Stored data

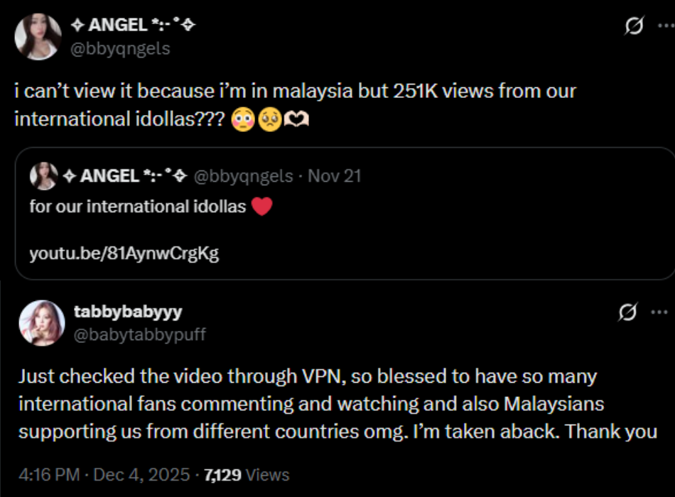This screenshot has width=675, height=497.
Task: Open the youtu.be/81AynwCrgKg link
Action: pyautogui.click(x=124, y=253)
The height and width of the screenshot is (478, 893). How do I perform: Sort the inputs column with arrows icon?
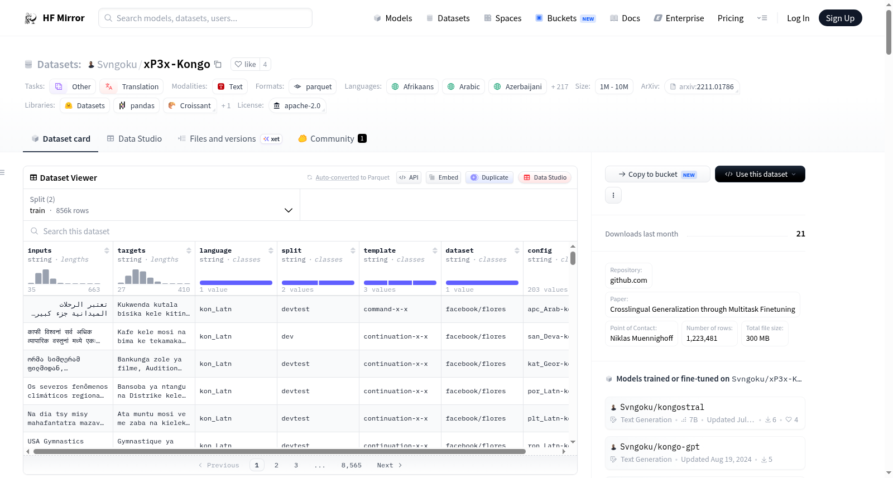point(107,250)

• [Aim of the exercise] Both ends included, copy the lines from the one holding "The height and" to the last line of the entries exactly, with all pictures left out.

• [Exercise solution]
The height and width of the screenshot is (478, 893). How do I perform: Sort the inputs column with arrows icon?
point(107,250)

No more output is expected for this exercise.